§ PROVIDED MATERIAL:
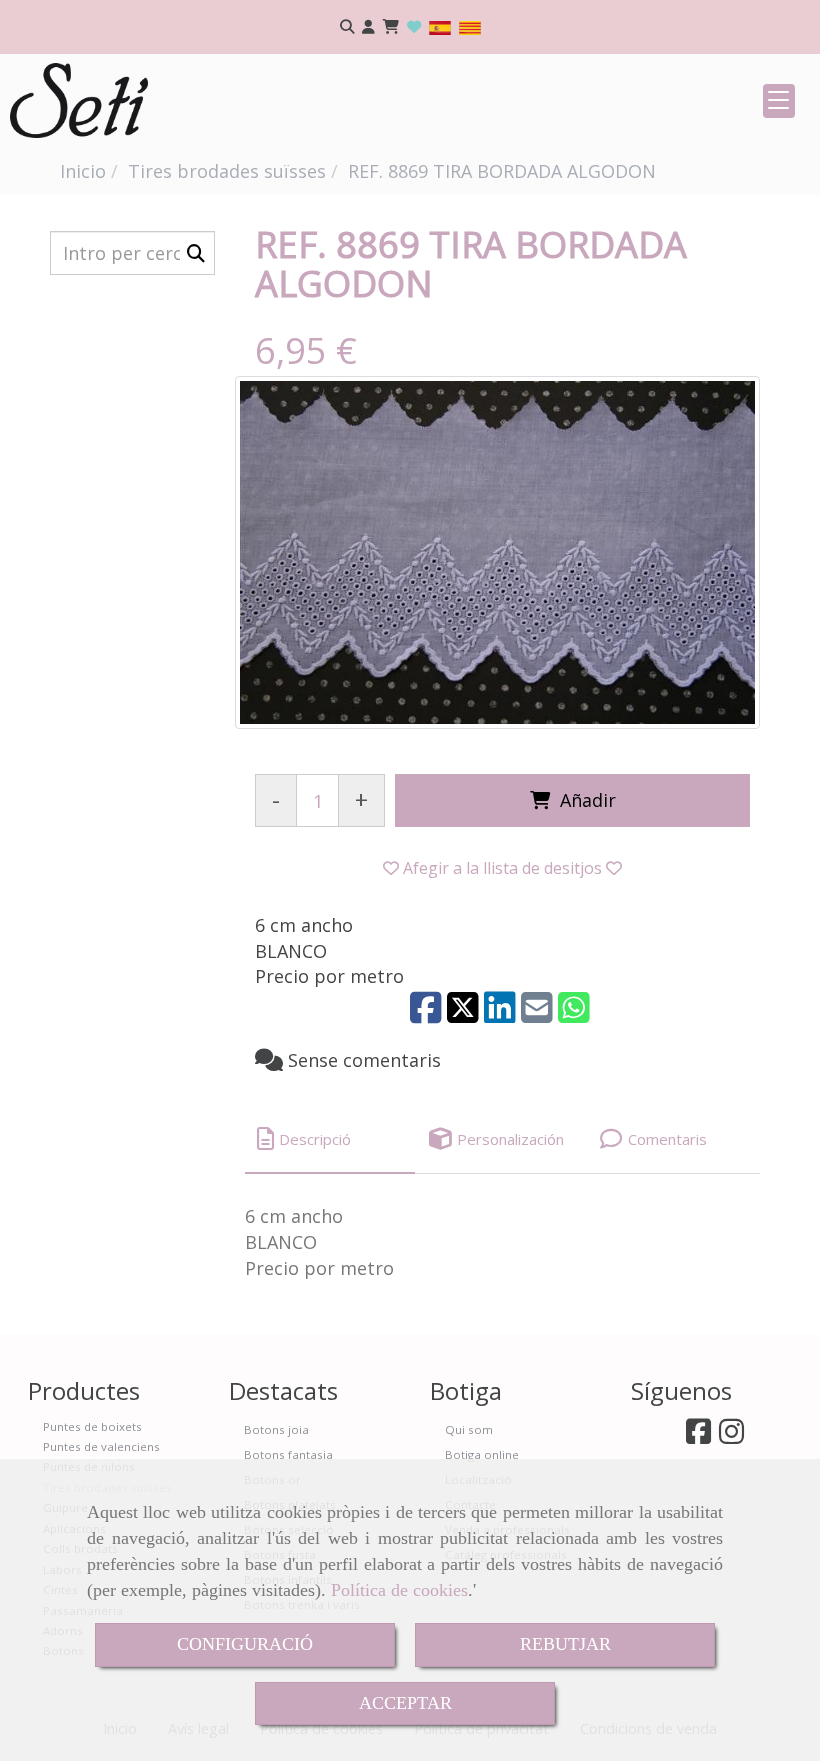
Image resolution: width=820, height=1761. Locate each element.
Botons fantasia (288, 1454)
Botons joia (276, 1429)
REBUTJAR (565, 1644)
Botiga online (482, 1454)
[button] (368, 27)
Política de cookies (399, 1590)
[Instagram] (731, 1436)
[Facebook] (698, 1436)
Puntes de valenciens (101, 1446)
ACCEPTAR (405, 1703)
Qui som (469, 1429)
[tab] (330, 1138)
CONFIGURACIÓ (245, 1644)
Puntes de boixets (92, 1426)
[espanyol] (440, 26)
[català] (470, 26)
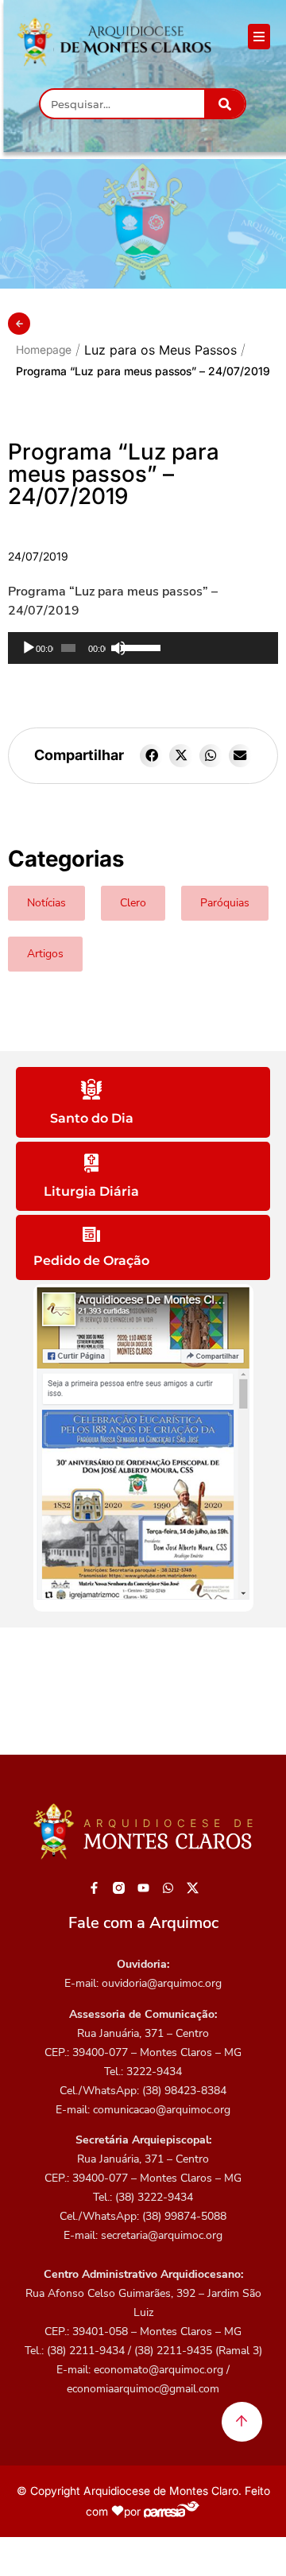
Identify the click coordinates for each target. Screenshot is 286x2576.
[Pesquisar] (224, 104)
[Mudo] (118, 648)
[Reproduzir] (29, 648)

---

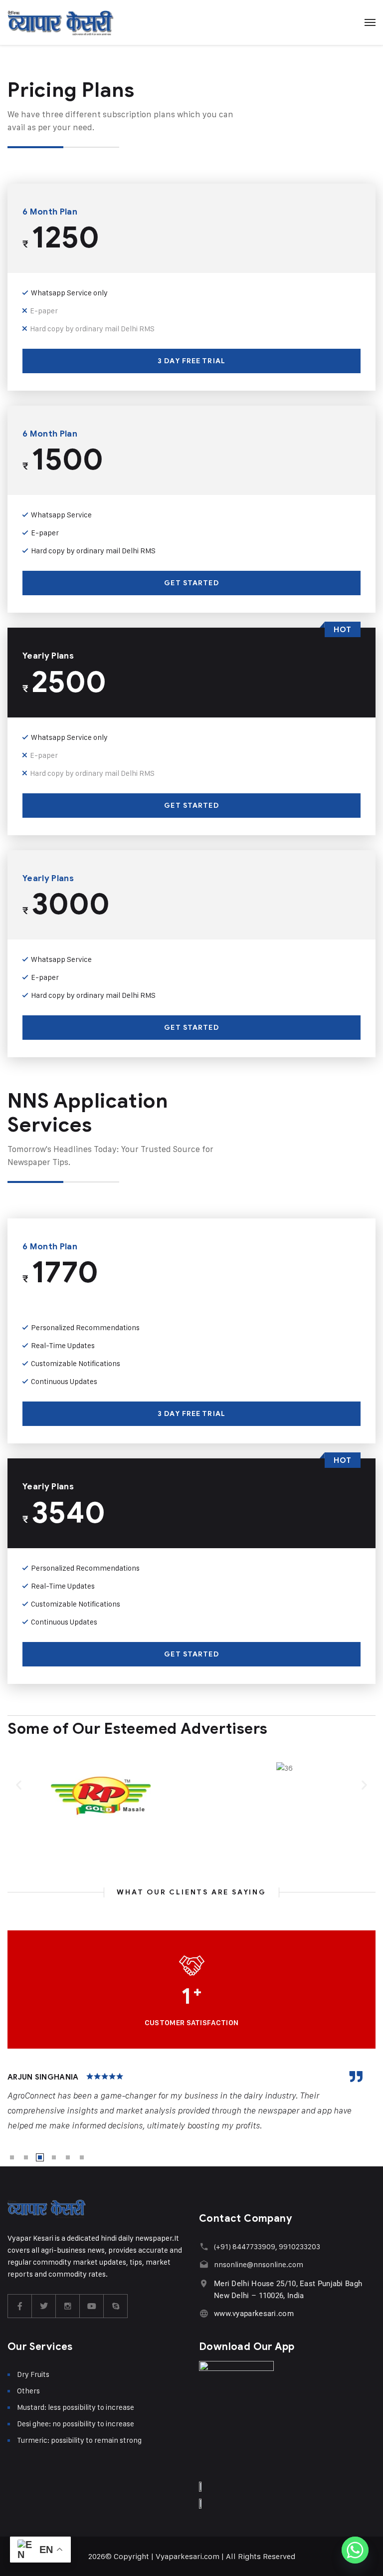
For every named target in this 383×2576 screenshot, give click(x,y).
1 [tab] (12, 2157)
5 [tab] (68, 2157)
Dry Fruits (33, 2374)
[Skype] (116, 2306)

§ YOUR GOAL:
For this exercise, set down the lines in the entries above from the one with "Image resolution: width=820, height=1761." through the one with "[Reproduzir] (29, 648)" exactly as written, without any pictures.

§ RESULT:
Image resolution: width=820, height=1761. Locate each element.
Botons fantasia (288, 1454)
Botons joia (276, 1429)
REBUTJAR (565, 1644)
Botiga online (482, 1454)
[button] (368, 27)
Política de cookies (399, 1590)
[Instagram] (731, 1436)
[Facebook] (698, 1436)
Puntes de valenciens (101, 1446)
ACCEPTAR (405, 1703)
Qui som (469, 1429)
[tab] (330, 1138)
CONFIGURACIÓ (245, 1644)
Puntes de boixets (92, 1426)
[espanyol] (440, 26)
[català] (470, 26)
Identify the click coordinates for each target. Screenshot is 286x2576.
[Pesquisar] (224, 104)
[Mudo] (118, 648)
[Reproduzir] (29, 648)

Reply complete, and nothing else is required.